(Collected data)
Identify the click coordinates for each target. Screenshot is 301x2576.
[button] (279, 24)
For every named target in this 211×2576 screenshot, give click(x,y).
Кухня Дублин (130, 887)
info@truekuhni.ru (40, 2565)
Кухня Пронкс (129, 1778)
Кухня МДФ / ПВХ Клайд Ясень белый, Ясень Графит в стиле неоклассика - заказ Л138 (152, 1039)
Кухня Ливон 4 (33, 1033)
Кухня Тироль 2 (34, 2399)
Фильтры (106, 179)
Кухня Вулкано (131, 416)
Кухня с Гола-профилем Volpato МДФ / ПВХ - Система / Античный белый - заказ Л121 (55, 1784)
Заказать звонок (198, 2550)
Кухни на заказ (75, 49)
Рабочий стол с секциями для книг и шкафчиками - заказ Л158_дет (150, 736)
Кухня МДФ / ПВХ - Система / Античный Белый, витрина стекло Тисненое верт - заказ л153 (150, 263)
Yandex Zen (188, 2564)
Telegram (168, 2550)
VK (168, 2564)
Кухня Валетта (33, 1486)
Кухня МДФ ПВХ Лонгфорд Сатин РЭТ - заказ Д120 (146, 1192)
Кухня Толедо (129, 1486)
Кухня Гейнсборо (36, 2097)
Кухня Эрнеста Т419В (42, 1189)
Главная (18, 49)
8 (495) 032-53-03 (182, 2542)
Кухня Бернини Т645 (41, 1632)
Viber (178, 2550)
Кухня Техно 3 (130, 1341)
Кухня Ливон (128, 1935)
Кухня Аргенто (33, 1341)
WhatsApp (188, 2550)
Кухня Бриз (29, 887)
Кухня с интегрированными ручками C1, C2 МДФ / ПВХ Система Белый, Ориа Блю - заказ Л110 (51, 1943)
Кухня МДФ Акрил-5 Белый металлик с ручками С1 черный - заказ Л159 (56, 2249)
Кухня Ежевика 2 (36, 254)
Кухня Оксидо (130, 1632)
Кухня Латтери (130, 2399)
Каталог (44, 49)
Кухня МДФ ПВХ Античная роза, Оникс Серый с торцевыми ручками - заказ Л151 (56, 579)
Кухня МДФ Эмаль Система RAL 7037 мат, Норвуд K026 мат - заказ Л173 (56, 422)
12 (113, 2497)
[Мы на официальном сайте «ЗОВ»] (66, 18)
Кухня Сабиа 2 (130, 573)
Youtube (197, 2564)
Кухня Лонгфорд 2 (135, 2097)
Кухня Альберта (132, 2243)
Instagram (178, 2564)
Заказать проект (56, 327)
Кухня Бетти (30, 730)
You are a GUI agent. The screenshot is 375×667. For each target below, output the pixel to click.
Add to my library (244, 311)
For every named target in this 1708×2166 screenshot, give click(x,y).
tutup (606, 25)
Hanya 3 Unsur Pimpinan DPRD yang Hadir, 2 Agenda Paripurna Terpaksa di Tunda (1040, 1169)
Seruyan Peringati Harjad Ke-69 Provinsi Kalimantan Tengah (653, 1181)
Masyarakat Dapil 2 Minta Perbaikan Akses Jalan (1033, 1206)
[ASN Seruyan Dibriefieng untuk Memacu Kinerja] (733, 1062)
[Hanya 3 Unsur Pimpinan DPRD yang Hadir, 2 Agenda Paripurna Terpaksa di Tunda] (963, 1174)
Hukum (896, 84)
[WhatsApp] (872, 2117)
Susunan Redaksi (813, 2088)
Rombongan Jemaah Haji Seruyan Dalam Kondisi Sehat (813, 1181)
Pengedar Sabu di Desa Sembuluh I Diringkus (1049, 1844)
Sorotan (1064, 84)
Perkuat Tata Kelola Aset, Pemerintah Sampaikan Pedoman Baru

> [What is expected]: The lines needed are the ones from the first line of the entries through the line that contains "Кухня Пронкс (129, 1778)", given again without any change.

> [Completed task]:
Identify the click coordinates for each target. Screenshot is 301x2576.
[button] (279, 24)
For every named target in this 211×2576 screenshot, give click(x,y).
Кухня Дублин (130, 887)
info@truekuhni.ru (40, 2565)
Кухня Пронкс (129, 1778)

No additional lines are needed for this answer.